La Kitai a toujours été un parangon de la culture sophistiquée. Malheureusement, depuis la perte des quatorze circonscriptions abandonnées au nouvel empire des barbares, la Kitai n’a plus le même rayonnement. C’est une civilisation tout en émerveillements et en contradictions qui tente de trouver maintenant un équilibre.

Guy Gavriel Kay nous propose l’époque de la Dynastie des Song comme période historique teintée de surnaturel dans laquelle développer son histoire. L’ère chinoise choisie est passionnante : j’ai été transportée dans un nouveau monde, riche, sublime mais aussi fragile et sur le déclin.

Deux protagonistes peuplent les pages : il y a Ren Daiyan, un jeune qui choisira la voie du banditisme avant de devenir un général de l’empire ; et Lin Shan, une jeune femme bien née mais qui a été élevée de manière peu conventionnelle, sensible et trop indépendante pour la Cour impériale. Leur portrait est saisissant car l’auteur a pris soin de tout détailler : leurs objectifs, trajectoire, motivations et désillusions.

Même les personnages qui n’apparaissent que pour quelques pages bénéficient d’une histoire propre. Ce ne sont pas de simples soldats de plomb car ils prennent part aux actions avec les protagonistes. Je peux également souligner le courage des personnages dans leurs prises de parole et de positions.

Certaines personnalités s’inspirent d’individus ayant existé et d’autres sont entièrement nés de l’imagination de l’auteur. Le soin apporté aux personnages principaux et secondaires est admirable. J’avoue pourtant être un tantinet irritée par les statuts d’Héros-avec-un-H-majuscule de Ren et de quasiment-plante-verte que Lin incarne de plus en plus au fil des pages.

Il est à noter que cette histoire est richement documentée et élaborée. L’arrière-plan de l’histoire est minutieux ; le contexte politique solidement planté. C’est sans aucun doute la raison pour laquelle le début du roman m’a semblé un peu long à se mettre en place.
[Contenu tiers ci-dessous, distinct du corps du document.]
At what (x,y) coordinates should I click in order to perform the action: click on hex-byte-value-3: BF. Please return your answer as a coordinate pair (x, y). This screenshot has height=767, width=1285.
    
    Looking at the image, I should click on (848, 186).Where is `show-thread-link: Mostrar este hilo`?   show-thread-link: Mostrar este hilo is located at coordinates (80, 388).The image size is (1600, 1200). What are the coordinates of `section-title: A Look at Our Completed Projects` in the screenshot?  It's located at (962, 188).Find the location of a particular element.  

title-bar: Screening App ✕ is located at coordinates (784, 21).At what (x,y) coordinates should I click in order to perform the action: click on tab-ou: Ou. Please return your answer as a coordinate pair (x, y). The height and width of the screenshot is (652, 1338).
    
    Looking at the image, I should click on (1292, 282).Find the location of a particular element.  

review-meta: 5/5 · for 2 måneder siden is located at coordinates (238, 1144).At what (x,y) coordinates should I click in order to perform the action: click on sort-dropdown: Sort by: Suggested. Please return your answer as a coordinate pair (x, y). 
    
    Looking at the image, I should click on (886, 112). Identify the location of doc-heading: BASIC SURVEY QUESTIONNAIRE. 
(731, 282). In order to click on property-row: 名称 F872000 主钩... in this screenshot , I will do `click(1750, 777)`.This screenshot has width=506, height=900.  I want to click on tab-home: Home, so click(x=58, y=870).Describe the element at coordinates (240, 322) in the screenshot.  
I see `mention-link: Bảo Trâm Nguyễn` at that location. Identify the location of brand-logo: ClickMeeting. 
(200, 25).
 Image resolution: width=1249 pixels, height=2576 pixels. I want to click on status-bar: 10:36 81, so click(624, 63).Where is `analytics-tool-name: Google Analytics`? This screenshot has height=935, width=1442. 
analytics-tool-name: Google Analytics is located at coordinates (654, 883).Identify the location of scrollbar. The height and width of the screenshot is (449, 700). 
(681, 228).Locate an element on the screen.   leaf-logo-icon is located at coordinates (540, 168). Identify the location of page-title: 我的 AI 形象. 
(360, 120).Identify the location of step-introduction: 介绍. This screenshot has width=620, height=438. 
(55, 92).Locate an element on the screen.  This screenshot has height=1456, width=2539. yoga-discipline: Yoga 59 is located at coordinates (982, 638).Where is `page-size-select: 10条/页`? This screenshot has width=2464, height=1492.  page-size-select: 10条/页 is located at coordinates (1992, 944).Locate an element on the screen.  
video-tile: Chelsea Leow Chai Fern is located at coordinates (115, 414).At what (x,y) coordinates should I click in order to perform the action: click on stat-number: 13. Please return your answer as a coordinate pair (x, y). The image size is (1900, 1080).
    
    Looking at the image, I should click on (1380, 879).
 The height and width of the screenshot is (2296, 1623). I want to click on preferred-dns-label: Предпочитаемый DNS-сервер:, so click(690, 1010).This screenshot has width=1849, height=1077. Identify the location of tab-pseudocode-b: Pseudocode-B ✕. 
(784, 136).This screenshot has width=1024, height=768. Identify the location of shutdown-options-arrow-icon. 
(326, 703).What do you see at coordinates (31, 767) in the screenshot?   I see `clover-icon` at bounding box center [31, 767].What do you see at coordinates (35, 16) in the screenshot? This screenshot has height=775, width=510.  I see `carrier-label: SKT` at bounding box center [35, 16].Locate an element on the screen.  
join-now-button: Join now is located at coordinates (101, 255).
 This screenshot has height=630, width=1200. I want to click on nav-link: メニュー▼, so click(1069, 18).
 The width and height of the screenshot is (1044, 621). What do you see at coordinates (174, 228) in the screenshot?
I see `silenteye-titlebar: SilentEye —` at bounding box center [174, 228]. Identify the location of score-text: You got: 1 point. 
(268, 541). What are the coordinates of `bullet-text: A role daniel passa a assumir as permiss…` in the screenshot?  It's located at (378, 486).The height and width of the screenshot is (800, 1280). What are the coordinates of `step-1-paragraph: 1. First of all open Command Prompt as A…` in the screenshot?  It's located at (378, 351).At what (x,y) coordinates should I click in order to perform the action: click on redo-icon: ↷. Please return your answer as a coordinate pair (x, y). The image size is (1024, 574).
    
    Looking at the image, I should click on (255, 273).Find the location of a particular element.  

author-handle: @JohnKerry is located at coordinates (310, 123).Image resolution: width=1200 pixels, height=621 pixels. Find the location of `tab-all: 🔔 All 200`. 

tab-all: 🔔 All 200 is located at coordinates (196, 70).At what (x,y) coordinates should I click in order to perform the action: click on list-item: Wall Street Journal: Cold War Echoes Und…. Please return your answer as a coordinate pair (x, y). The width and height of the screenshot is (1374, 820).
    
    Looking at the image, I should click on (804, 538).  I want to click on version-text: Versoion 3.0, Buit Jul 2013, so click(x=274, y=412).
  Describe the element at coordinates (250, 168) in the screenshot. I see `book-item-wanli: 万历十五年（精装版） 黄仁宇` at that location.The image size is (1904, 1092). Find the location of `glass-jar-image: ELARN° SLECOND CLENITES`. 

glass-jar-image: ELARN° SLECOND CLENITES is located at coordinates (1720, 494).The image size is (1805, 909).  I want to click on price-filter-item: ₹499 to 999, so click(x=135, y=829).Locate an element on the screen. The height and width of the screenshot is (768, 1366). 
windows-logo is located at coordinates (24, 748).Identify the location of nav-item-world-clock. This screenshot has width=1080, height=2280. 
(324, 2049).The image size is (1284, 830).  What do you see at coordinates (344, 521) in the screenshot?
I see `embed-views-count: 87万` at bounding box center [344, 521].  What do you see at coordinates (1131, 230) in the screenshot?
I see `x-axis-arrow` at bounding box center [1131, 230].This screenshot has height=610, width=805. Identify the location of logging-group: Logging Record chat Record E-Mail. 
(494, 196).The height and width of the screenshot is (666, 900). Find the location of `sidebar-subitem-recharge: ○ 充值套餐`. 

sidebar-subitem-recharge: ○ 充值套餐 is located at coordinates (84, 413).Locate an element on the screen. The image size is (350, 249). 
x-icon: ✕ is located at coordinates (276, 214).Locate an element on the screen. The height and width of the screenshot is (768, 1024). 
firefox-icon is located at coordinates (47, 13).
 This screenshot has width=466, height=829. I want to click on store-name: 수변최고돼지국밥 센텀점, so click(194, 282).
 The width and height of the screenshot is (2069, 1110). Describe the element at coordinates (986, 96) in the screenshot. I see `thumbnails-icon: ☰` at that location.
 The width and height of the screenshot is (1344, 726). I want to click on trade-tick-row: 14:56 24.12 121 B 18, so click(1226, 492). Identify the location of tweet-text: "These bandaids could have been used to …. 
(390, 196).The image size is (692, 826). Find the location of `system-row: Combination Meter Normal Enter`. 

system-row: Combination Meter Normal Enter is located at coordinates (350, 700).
Le rythme est cadencé et sans à-coups. La lecture est à éviter si le lecteur a un besoin de rythme effréné et émaillé de rebondissements et d’actions. L’histoire est exigeante et demande un peu de concentration pour profiter des subtilités agrémentant l’ensemble du livre.

Le double point de vue semble primordial pour implanter une tension dramatique et distiller des émotions. Ces dernières se nourrissent d’une mélancolie assez forte qui parfume le roman, un effet doux-amer que l’on peut croiser dans d’autres livres de l’auteur. Entre le tempo régulier et l’écriture envoûtante, une certaine majesté se dégage du récit.

Si Le Fleuve céleste reste une belle aventure j’avoue qu’il n’a, à mes yeux, pas le même éclat que les précédents romans de Guy Gavriel Kay. Annoncé comme le second tome du diptyque « Sous le ciel » (soit l’histoire de la Kitai), j’estime qu’il est tout à fait possible de le lire de manière indépendante car il se déroule 300 ans après les derniers événements relatés des Chevaux célestes.

Avant lecture, je voyais des coquelicots en ces fleurs « vaporeuses » illustrées par Raphaël Defossez sur la couverture ; il s’agit en réalité de pivoines, les fleurs royales.